● Brief
Please answer from the text on the water turbines made by MacAdam, Brothers and Co: where and in what year was the firm's first machine installed?

● Text to read
* * * *

Note: This is a sub-section of MacAdam, Brothers and Co

MacAdam, Brothers and Co made water turbines of the Fourneyron-type.

William Cullen (of Armagh) had travelled to France to learn more about this type of machine. Benoit Fourneyron was uncooperative, but Cullen visited Fourneyron's model maker, the foundry which produced Fourneyron's castings, another turbine-manufacturing company, and a lecturer in hydraulics. He was able to glean sufficient information to build and test models, and this gave him the confidence to embark on the design of large scale turbines. Cullen and Robert MacAdam joined forces to produce the machines for sale. The first machine was installed in a linen bleach mill at Mullaghmore in 1850.[1] [2].

1850 'THE IMPROVED TURBINES OR HORIZONTAL WATER-WHEELS.
THE SUBSCRIBERS ARE PREPARED to undertake the erection of Turbine Water Wheels of the improved construction, and for any height of fall. - Reference can be given to several powerful ones now at work in this neighbourhood, which they have lately erected. M'ADAM, BROTHERS, & Co., Engineers, Soho Foundry. Belfast, November, 1850.'[3]


1857 'IMPROVEMENTS IN HYDRAULIC MACHINERY. "The remarkable horizontal water-wheel, or Turbine, lately erected at the Eggleston Smelt Mills, in connection with the saw mills, has drawn our attention to the improvements which have recently been introduced in the application of waterpower, as being a subject of much importance in this part of the country. We have taken some trouble to make inquiries, and hope tho result may not be uninteresting to our readers; more especially as the Tees and its tributary streams offer the very highest facilities for the application of water-power.
"About ten years ago the makers of this machine (Messrs. M'Adam Brothers & Co., a respectable engineering house at Belfast) introduced the first turbine into the north of Ireland, and such was the incredulity with regard to its success, that they were obliged to erect it on their own responsibility. It answered perfectly, and has been at constant work ever since in a large linen bleachwork, the proprietors of which subsequently had a second Turbine erected there by the same firm. From that time the value the Turbine became rapidly appreciated in Ireland; and Messrs. M'Adam have erected numbers of them in various part of that country, and in connexion with different kinds of machinery, such as grinding. spinning, sawing, bleaching, &c. For some time the opinion prevailed that these wheels were exclusively adapted for high water-falls, and that for low falls the ordinary water-wheel was preferable. This is now found to be altogether a mistake. Not only does the Turbine give a higher per centage of power on a low fall than the best constructed vertical wheel, but it has been ascertained that it possesses besides a remarkable and valuable property which fits especially for low falls. In such falls, in the majority of cases, great annoyance is experienced from floods and backwater, which have the effect of impeding and often stopping altogether the water-wheels working in them. Strange to say, the Turbine is scarcely affected in its motion by backwater; but, during the highest floods (so long any fall remains) it continues to drive the machinery attached to it. In one instance, in the north of Ireland, where a Turbine is erected on a 20-feet fall, there are every year floods rising in the tail-race to a height of 10 1/2 feet; and while this causes the stoppage of all the water-wheels in the neighbourhood, the Turbine works as usual, unaffected the back-water, except, of course, in so far as the reduction in the height of fall diminishes its power for the time. We have no doubt there are many localities in our own district where such a wheel would be of great importance.

* * * *

● Dataset section
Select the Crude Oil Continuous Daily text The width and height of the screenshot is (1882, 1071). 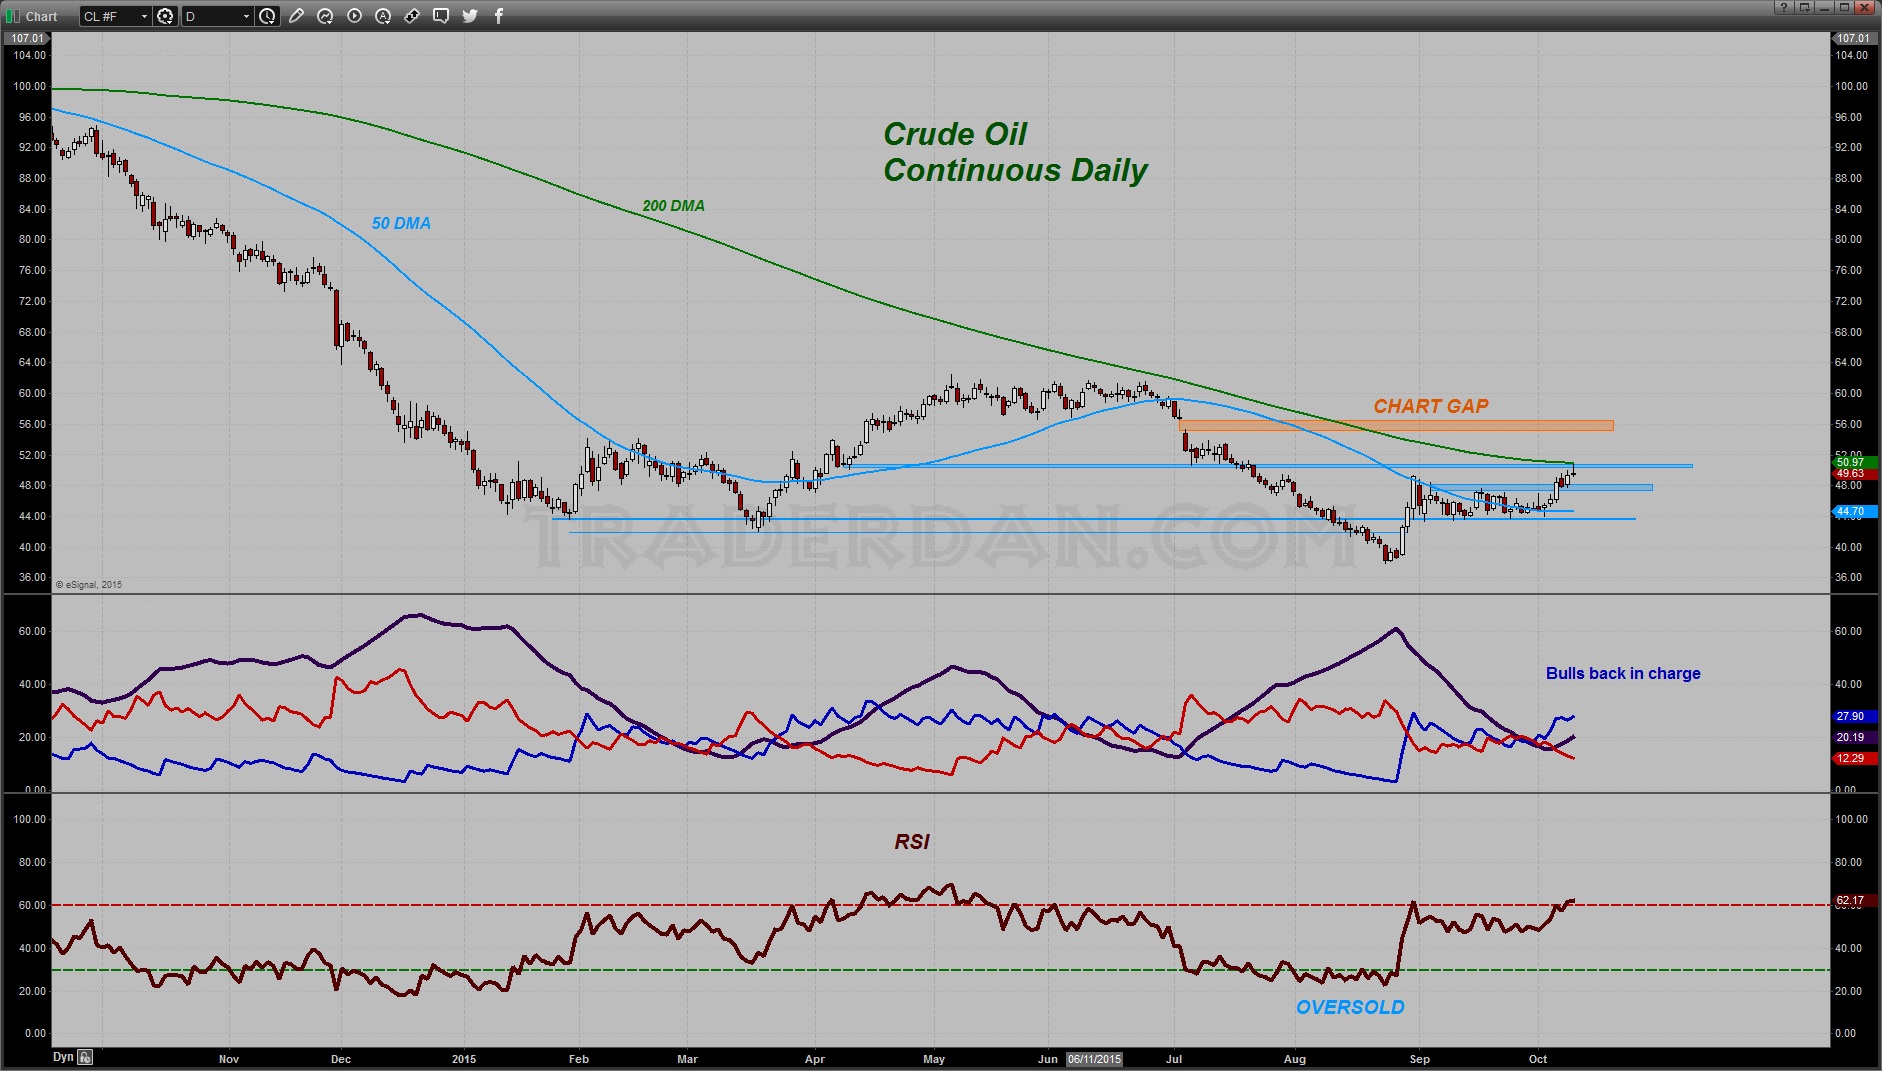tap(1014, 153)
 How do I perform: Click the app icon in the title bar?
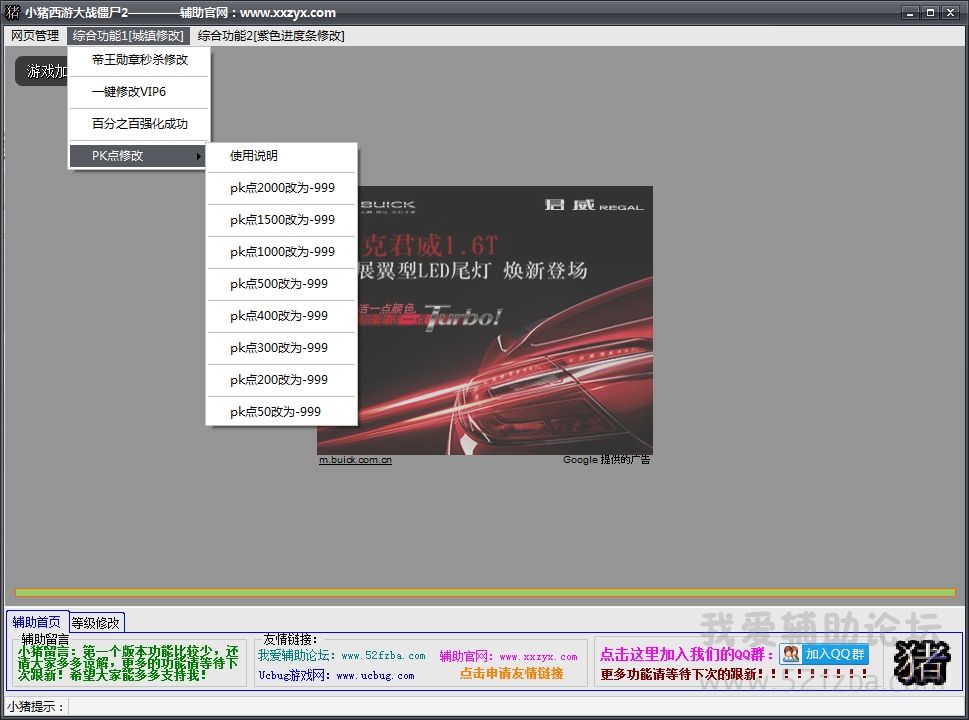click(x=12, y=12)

* * * *

● Result below
It was installed in a linen bleach mill at Mullaghmore in 1850.